Mit noch größerer Sorge als sonst schauen Verbraucher auf ihre Stromzähler: Neue Versorgerverträge kommen derzeit mit dicken Meh
Mit noch größerer Sorge als sonst schauen Verbraucher auf ihre Stromzähler: Neue Versorgerverträge kommen derzeit mit dicken Mehrkosten.

Die Bundesregierung will mit einer Gesetzesreform kurzfristigen Kündigungen von Strom- und Gasverträgen durch Billiganbieter sowie Preissprüngen einen Riegel vorschieben.

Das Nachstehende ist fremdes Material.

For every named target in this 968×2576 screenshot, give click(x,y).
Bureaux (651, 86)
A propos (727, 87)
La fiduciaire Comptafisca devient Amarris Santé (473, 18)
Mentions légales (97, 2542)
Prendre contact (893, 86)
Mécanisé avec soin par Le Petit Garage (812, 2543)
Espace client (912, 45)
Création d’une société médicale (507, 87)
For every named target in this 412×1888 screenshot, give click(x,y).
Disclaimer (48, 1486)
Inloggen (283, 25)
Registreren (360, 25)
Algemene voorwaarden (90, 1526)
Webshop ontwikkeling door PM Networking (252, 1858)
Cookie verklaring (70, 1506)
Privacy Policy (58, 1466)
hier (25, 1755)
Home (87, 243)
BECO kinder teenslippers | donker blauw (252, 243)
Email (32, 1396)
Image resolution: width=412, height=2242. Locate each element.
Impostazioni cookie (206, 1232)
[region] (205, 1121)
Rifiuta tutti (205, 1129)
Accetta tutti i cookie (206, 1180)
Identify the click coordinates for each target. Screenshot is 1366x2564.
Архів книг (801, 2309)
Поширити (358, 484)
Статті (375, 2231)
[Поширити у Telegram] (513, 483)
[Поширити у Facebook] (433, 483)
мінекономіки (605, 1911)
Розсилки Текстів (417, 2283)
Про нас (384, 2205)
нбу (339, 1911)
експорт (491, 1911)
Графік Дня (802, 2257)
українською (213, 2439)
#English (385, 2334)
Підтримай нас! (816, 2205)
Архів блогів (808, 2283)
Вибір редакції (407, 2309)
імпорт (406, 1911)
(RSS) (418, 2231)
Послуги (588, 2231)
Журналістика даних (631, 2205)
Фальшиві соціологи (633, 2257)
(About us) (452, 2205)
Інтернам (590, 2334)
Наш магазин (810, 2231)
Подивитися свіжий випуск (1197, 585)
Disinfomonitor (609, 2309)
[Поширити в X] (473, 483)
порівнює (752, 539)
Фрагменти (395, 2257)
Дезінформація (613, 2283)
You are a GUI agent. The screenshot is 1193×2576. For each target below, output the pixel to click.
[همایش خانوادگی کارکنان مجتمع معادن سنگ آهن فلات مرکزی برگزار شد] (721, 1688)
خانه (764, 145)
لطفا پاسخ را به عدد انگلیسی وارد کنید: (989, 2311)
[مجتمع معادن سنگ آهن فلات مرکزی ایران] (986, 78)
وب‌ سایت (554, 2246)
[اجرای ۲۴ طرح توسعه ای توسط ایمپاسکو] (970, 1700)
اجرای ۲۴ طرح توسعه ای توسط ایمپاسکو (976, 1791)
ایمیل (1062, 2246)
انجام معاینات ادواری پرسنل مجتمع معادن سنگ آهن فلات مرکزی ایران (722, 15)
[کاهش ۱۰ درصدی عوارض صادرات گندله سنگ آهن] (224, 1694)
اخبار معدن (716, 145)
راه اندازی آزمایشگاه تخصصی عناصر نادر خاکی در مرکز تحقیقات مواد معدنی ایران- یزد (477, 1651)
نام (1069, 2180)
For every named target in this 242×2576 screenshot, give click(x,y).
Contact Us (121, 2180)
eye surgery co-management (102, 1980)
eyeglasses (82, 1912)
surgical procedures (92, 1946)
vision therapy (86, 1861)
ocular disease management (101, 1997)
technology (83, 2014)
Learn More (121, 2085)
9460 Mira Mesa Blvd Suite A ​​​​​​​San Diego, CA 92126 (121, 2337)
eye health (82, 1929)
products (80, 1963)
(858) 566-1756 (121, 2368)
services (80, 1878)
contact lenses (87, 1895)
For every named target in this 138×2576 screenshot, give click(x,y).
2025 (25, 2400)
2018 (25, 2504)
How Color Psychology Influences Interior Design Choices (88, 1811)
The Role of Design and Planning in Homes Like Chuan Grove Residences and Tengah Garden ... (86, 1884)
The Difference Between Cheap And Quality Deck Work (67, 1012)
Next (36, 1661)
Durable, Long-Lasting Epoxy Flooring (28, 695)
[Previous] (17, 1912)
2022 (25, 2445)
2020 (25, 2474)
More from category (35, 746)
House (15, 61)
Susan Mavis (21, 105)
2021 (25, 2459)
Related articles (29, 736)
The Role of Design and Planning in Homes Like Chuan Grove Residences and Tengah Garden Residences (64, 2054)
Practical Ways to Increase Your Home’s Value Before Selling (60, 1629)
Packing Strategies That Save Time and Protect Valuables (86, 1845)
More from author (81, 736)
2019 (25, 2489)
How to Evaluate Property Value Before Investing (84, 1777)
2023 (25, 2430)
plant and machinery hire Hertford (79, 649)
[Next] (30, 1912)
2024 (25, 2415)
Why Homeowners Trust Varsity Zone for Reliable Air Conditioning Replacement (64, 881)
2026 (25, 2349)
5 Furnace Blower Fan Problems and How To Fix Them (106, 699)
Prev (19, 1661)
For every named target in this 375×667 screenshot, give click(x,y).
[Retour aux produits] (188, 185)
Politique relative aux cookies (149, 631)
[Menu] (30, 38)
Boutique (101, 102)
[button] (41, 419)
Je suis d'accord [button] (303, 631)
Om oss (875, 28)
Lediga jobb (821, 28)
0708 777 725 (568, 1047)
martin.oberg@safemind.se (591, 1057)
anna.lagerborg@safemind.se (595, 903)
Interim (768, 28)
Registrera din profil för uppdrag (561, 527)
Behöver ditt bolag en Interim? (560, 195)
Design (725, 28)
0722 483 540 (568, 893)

„Wir dürfen die Verbraucher nicht noch mal so im Regen stehen lassen“, sagte Oliver Krischer (Grüne), Parlamentarischer Staatssekretär im Bundeswirtschaftsministerium, am Montag in Berlin. „Das war und ist eine große Belastung für viele Menschen und ein großer Schock, auf einmal eine Kündigung des Gas- oder Stromanbieters im Briefkasten vorzufinden.“ Konkret kündigte Krischer an, es solle künftig einheitliche Tarife in der Grundversorgung geben, damit Neukunden nicht das Doppelte oder Dreifache gegenüber Bestandskunden zahlen.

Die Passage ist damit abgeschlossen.